Question

A small ball falling vertically downward with constant velocity, $v=2m/s$, strikes elastically an inclined plane moving with velocity, $2m/s$ as shown in the figure. The velocity of rebound of the ball with respect to the ground is:

 $(a)4m/s$
 $(b)2\sqrt{5}m/s$
 $(c)2\sqrt{2}m/s$
 $(d)2m/s$

Answer 1

Hint: By Conservation of Momentum, when the ball rebounds off the surface of the inclined plane elastically, it experiences same momentum but in the opposite direction so the net change in momentum is twice the initial momentum of the ball.
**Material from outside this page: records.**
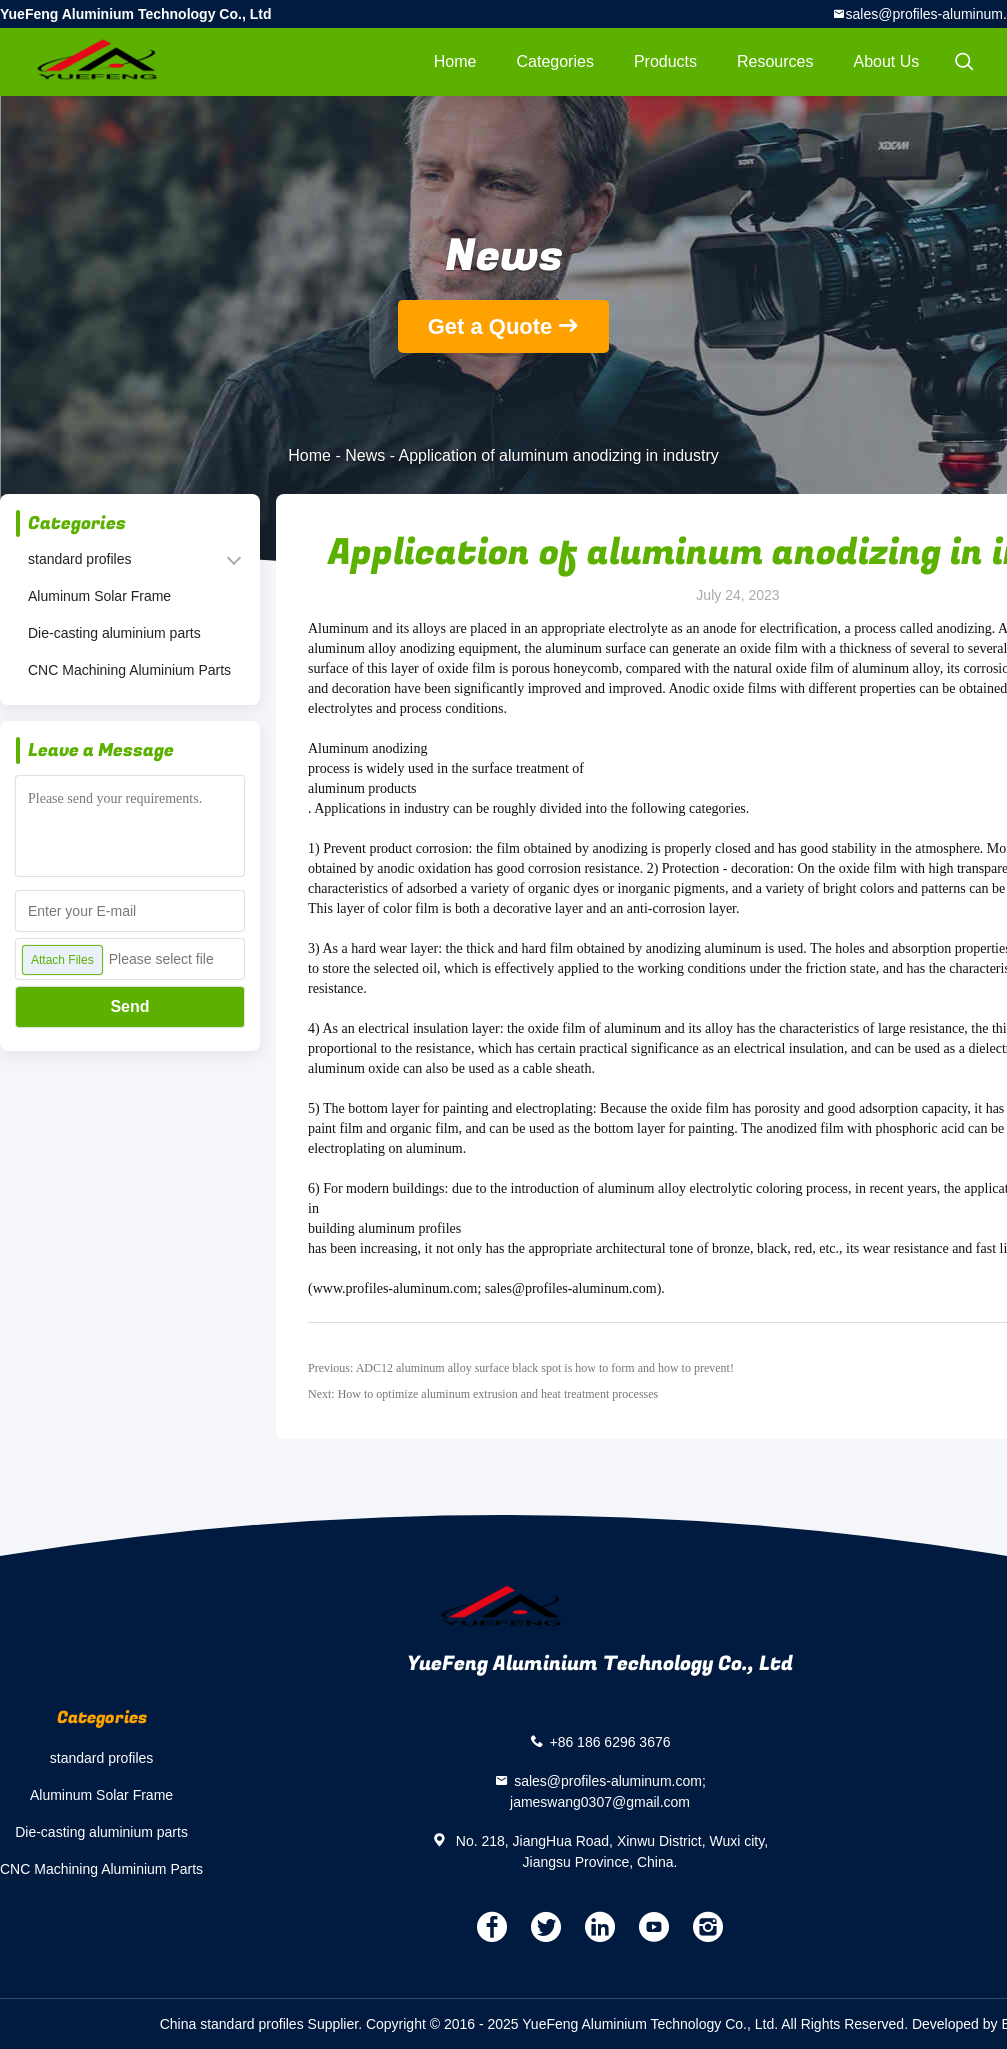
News (365, 455)
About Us (887, 61)
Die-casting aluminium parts (114, 633)
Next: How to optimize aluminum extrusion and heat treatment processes (483, 1394)
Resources (775, 61)
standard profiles (80, 559)
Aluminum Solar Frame (99, 596)
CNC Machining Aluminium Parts (129, 670)
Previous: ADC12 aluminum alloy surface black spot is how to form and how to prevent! (521, 1368)
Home (455, 61)
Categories (555, 61)
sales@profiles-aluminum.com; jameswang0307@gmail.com (608, 1791)
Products (665, 61)
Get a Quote (490, 326)
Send (129, 1006)
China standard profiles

We will also make use of the relative velocity of the ball with respect to the incline, it will help us visualize the problem better.

Complete answer:
Let the initial momentum of the ball be p.
Since the ball rebounds elastically, total change in momentum is $=2p$.
Now, the Relative velocity of ball with respect to the incline is given by:
Before collision:
$=-v$ directed to the right (horizontal component)
$=-v$ directed upwards (vertical component)
After collision:
$=+v$ directed left (horizontal component)
$=+v$ directed downwards (vertical component)
Therefore, the Velocity of the rebound ball can be written as:
$\Rightarrow {{V}_{rb,g}}=\sqrt{{{(2V\widehat{i})}^{2}}+{{(V\widehat{j})}^{2}}}$ [equation number $(1)$ ]
Where,
${{V}_{rb,g}}=$ velocity of rebound ball with respect to the ground
$2V\widehat{i}=$ horizontal component of rebound ball velocity
$V\widehat{j}=$ vertical component of rebound ball velocity
Putting the values of each term in equation number $(1)$ , we get:
$\Rightarrow {{V}_{rb,g}}=\sqrt{{{(2\times 2)}^{2}}+{{(2)}^{2}}}m/s$
$\begin{align}
  & \Rightarrow {{V}_{rb,g}}=\sqrt{20}m/s \\
 & \Rightarrow {{V}_{rb,g}}=2\sqrt{5}m/s \\
\end{align}$
Hence, the rebound velocity of the ball is $2\sqrt{5}m/s$ .

Hence, option (b) is the correct option.

Note:
While solving these types of questions, we can choose the frame of reference according to our ease and the velocity of our frame of reference should be kept zero to help solve the question properly and quickly. Hence, making our calculations easier and faster.